Do You Want Art to Die?
Posted by: admin in Death of art, Aging artists, Artistic failure in America, Decline of artThe website Art Obituaries is a very telling sign of the times–i.e., this age of artistic failure. So many artists are cluttering the cultural landscape, and making so much work that inevitably can’t find a home, that a huge percentage of cultural production over the past twenty-thirty years or more is simply ending up in landfills and bonfires.
According to the website:
Art Obituaries commemorates “art that was” by documenting accounts of an artwork’s death. Your intensely personal story provides a rare glimpse into an artwork’s eleventh hour, exploring the nature of an artwork’s life, death, and the process in-between, creating a living discourse where there once was none.
Artists can submit their stories–or artworks lost and put to rest–to Art Obituaries, here.
The site also offers this description of the death of art, put into a historical context (that apparently concludes with Art Obituaries):
History is written by the winners, or so they say. Preservation isn’t easy: it’s a series of choices we make, to rescue objects and events from history’s wake. Not everything will survive, we know, so we give life support to those with the best chance. In art history, these lucky few are what we call canon. Other artworks have been doomed to a silent death, until now…
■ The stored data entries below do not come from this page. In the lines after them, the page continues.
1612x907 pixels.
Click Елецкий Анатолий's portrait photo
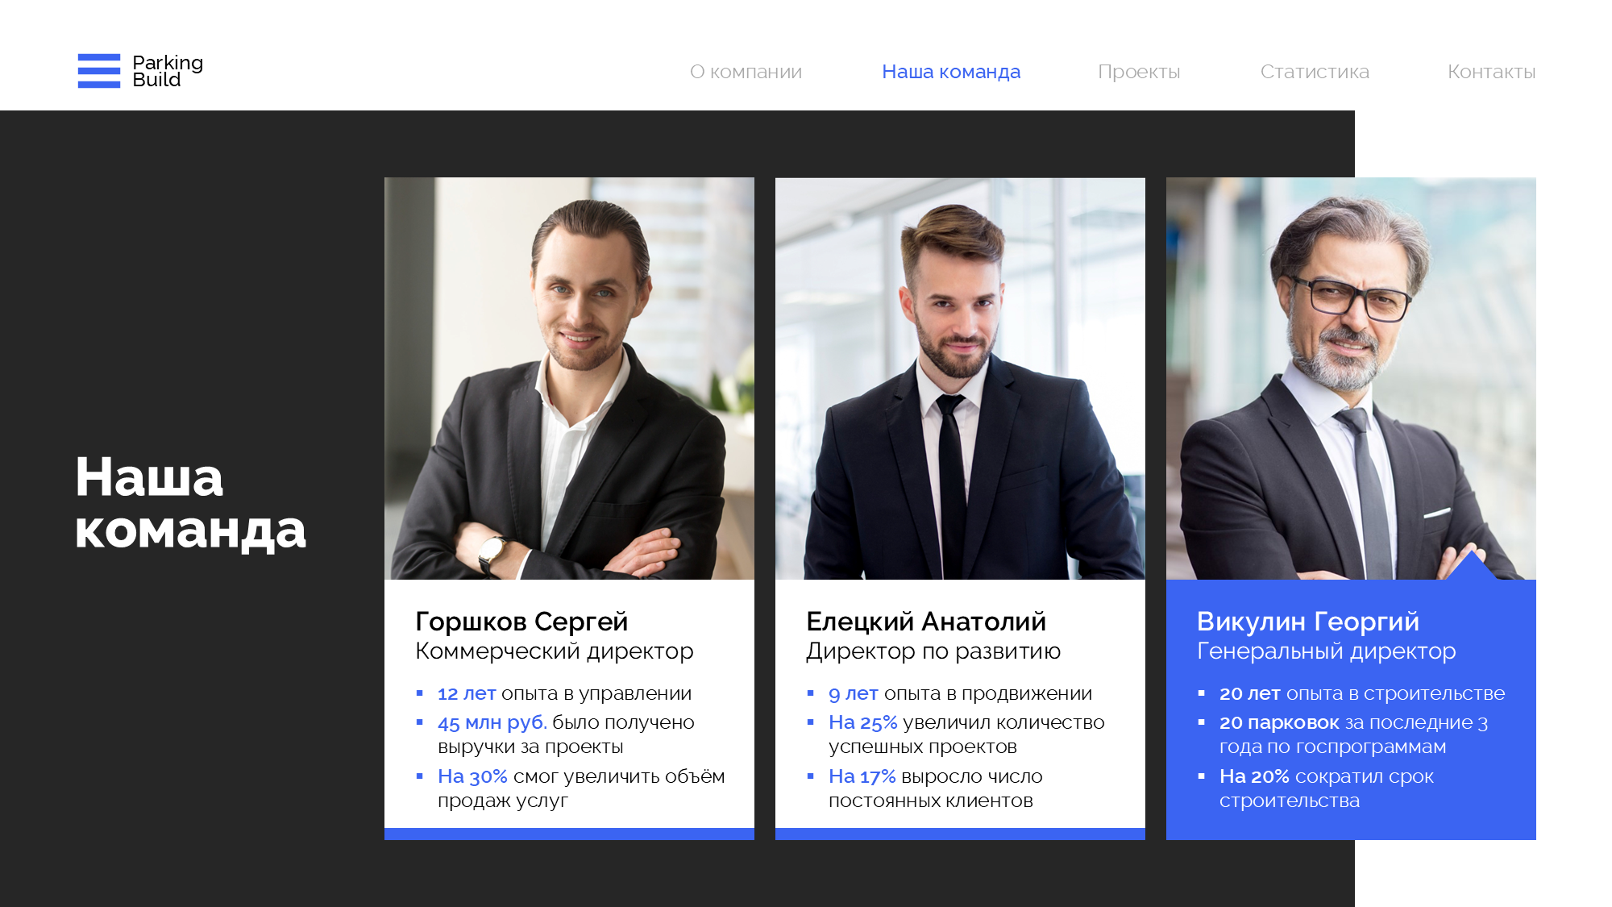pos(960,378)
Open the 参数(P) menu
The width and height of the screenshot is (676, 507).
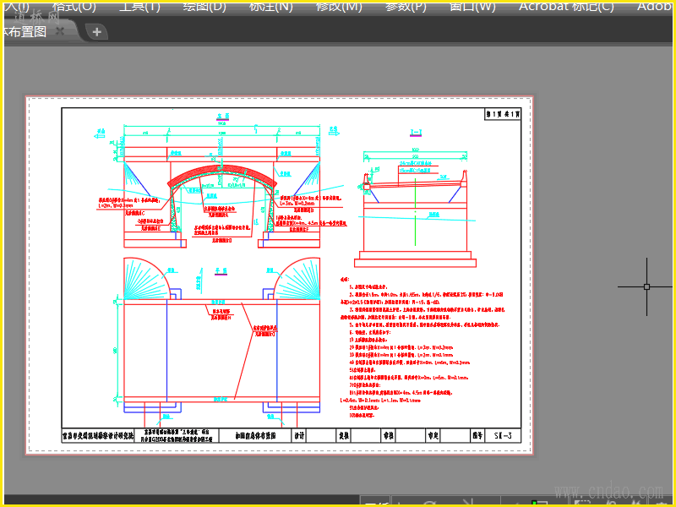[x=406, y=6]
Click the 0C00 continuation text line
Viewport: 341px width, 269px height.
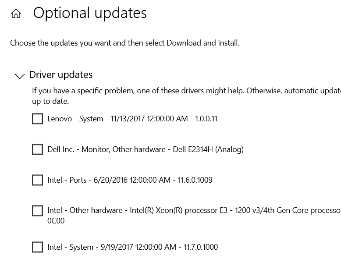click(x=56, y=221)
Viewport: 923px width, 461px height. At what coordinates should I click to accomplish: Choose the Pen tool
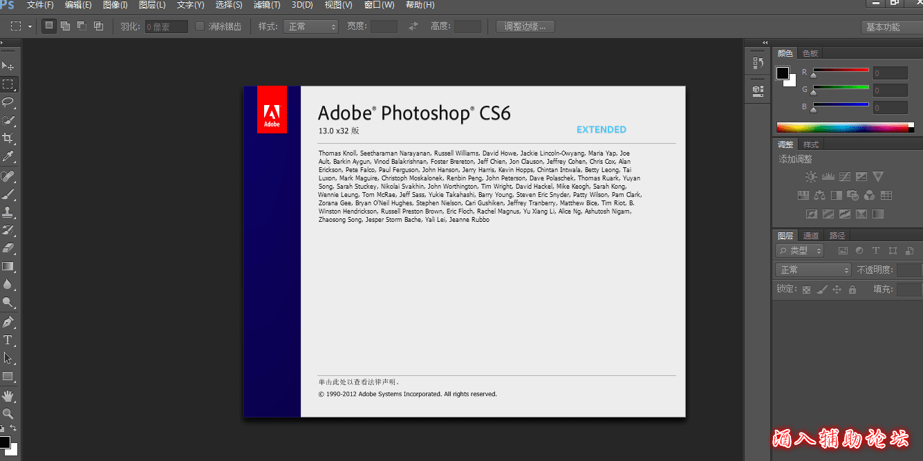click(8, 322)
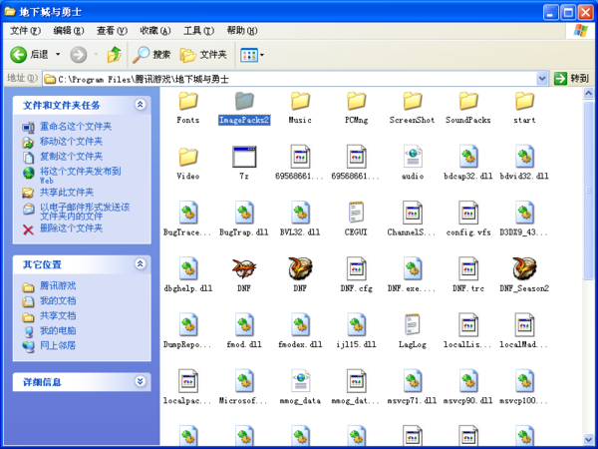Collapse the 文件和文件夹任务 panel
The image size is (598, 449).
(141, 105)
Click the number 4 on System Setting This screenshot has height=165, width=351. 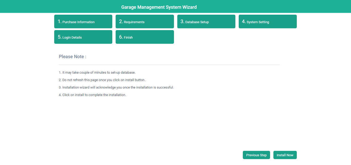[x=244, y=22]
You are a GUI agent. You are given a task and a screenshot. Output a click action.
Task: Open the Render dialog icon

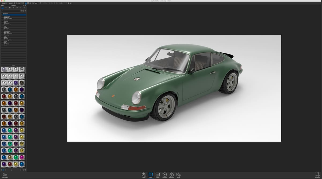[x=178, y=175]
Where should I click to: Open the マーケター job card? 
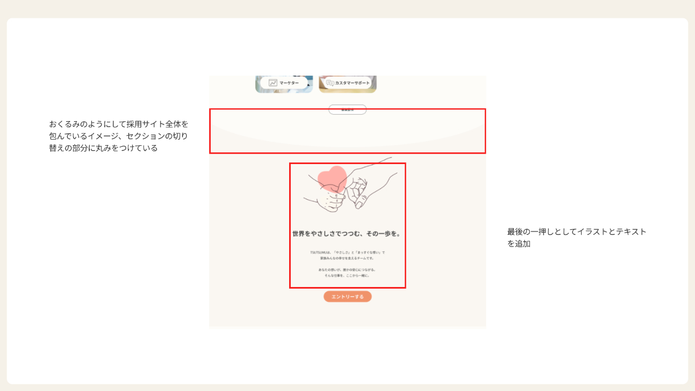point(284,83)
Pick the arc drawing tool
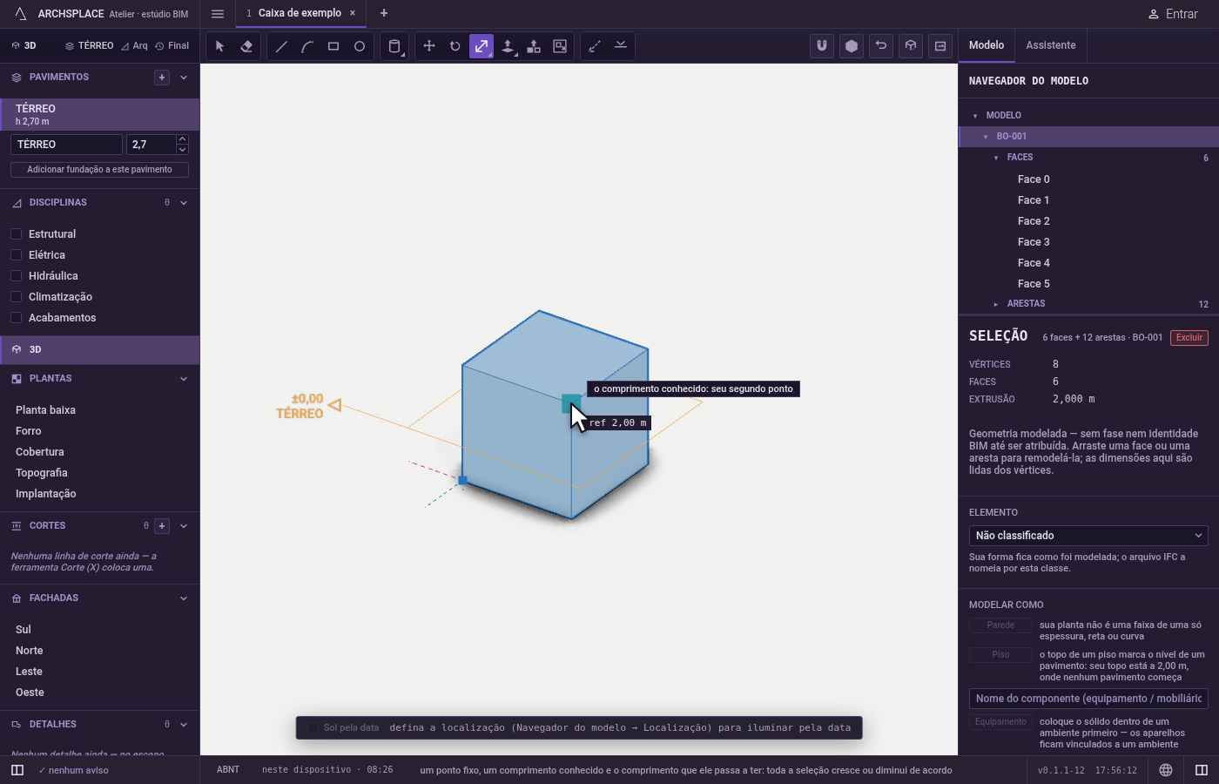 pyautogui.click(x=307, y=46)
Art never dies, but artworks do. Some by accidents of nature, eaten by the strong or bred too peculiar to survive; some by force, put to pasture because they’ve gone bad, or cannot be understood by mainstream society. Art history’s heartbreak has been, simply, that it could not save them all. But now we have a miracle drug. Like some sci-fi invention: we’ve got a pill that cures death. And its name is Art Obituaries.